_Exercise task 1_. Reproduce the passage of the forum thread on clustering ports that opens with the words containing "1 2 Previous" and closes with "you in advance.".
_Exercise task 2_. Write the next part of the forum thread about cluster traffic on ports 1098 and 11800, picking up after its final post.

_Extracted text_.
-*-*-
1 2 Previous Next 15 Replies Latest reply on Aug 29, 2006 3:54 PM by brian.stansberry

    Does clustering require traffic over 1098 as well as 11800?

    annecotter

      I apologize if this is a basic question, but I cannot find a clear answer in any of the documentation. I have JGroups configured to use TCP. I notice that when a new member joins the cluster, there seems to be traffic generated from port 1098, as well as the expected JGroups traffic on 11800. Is there an RMI call made when a new member joins the cluster? I'm suspecting this is how the new member registers itself with the existing member's HA partition?

      Any info would be much appreciated, thank you in advance.

      regards,
      Anne

        • 1. Re: Does clustering require traffic over 1098 as well as 118
          marcreis

          Hi, I dont know if you have seen it already, but it comes in handy:

          http://wiki.jboss.org/wiki/Wiki.jsp?page=UsingJBossBehindAFirewall.

          The mentioned port belongs to the naming service, defined in the /conf/jboss-service.xml

          ....
          <!-- The port of the RMI naming service, 0 == anonymous -->
          <attribute name="RmiPort">1098</attribute>
          ...
          

          Sincerly
          Marc

          • 2. Re: Does clustering require traffic over 1098 as well as 118
            annecotter

            Hi Marc, thank you I have seen that document. I wonder if I haven't phrased my question well, but what I'm trying to find out is when a new member joins a cluster, does it make an RMI call to the existing member? So do the members of a cluster use RMI for any communication with each other?
-*-*-
_Data section_.
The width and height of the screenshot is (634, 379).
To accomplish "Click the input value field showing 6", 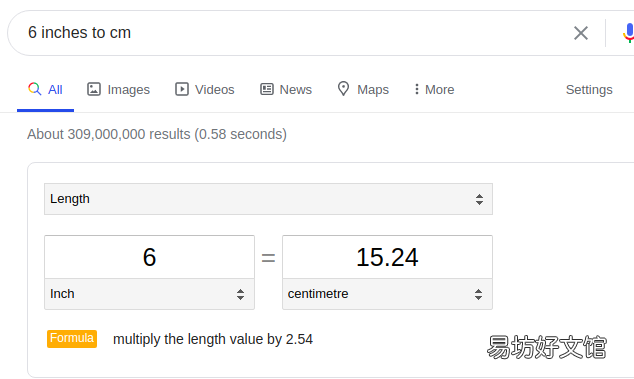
-*-*-
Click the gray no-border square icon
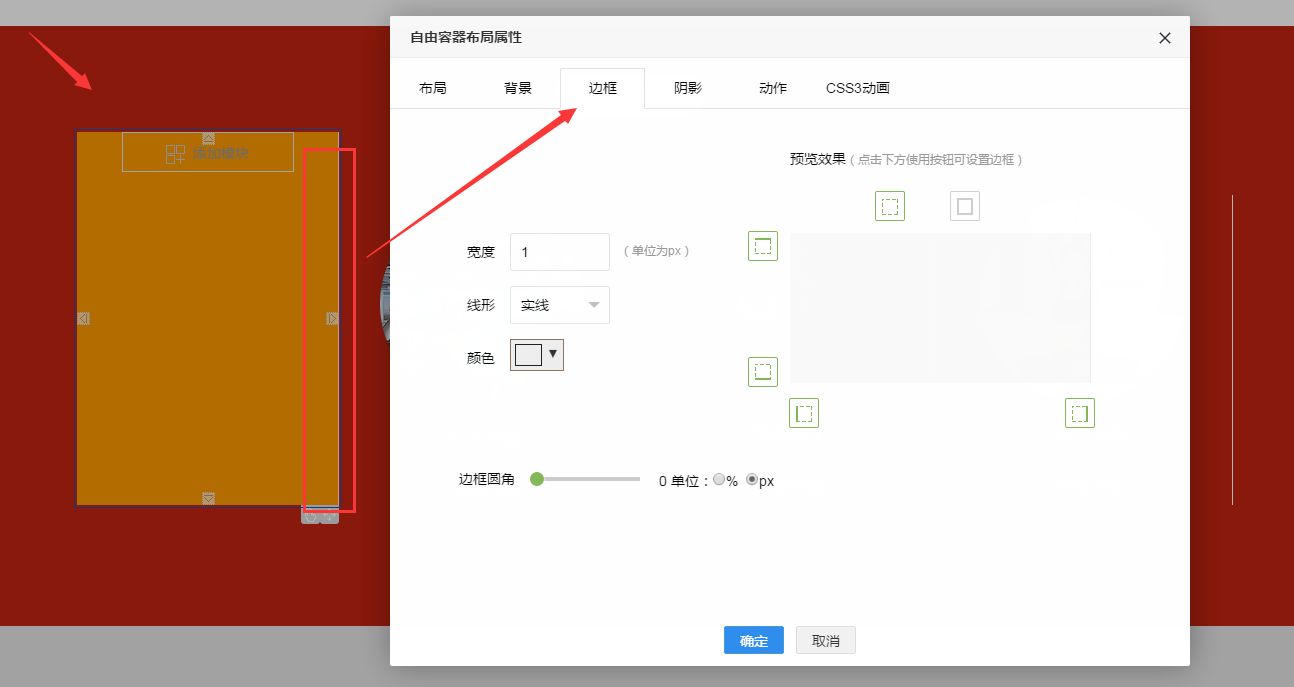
-*-*-
_Task output 1_.
1 2 Previous Next 15 Replies Latest reply on Aug 29, 2006 3:54 PM by brian.stansberry

    Does clustering require traffic over 1098 as well as 11800?

    annecotter

      I apologize if this is a basic question, but I cannot find a clear answer in any of the documentation. I have JGroups configured to use TCP. I notice that when a new member joins the cluster, there seems to be traffic generated from port 1098, as well as the expected JGroups traffic on 11800. Is there an RMI call made when a new member joins the cluster? I'm suspecting this is how the new member registers itself with the existing member's HA partition?

      Any info would be much appreciated, thank you in advance.

_Task output 2_.
            thanks
            Anne

            • 3. Re: Does clustering require traffic over 1098 as well as 118
              brian.stansberry

              The cluster code itself doesn't, but perhaps some component you've deployed does?

              • 4. Re: Does clustering require traffic over 1098 as well as 118

                The naming service is what uses port 1098. This port is used even if you start the "default" server (i.e., no cluster) so it's not associated with cluster communications.

                • 5. Re: Does clustering require traffic over 1098 as well as 118
                  annecotter


                  Thanks for the answer Brian.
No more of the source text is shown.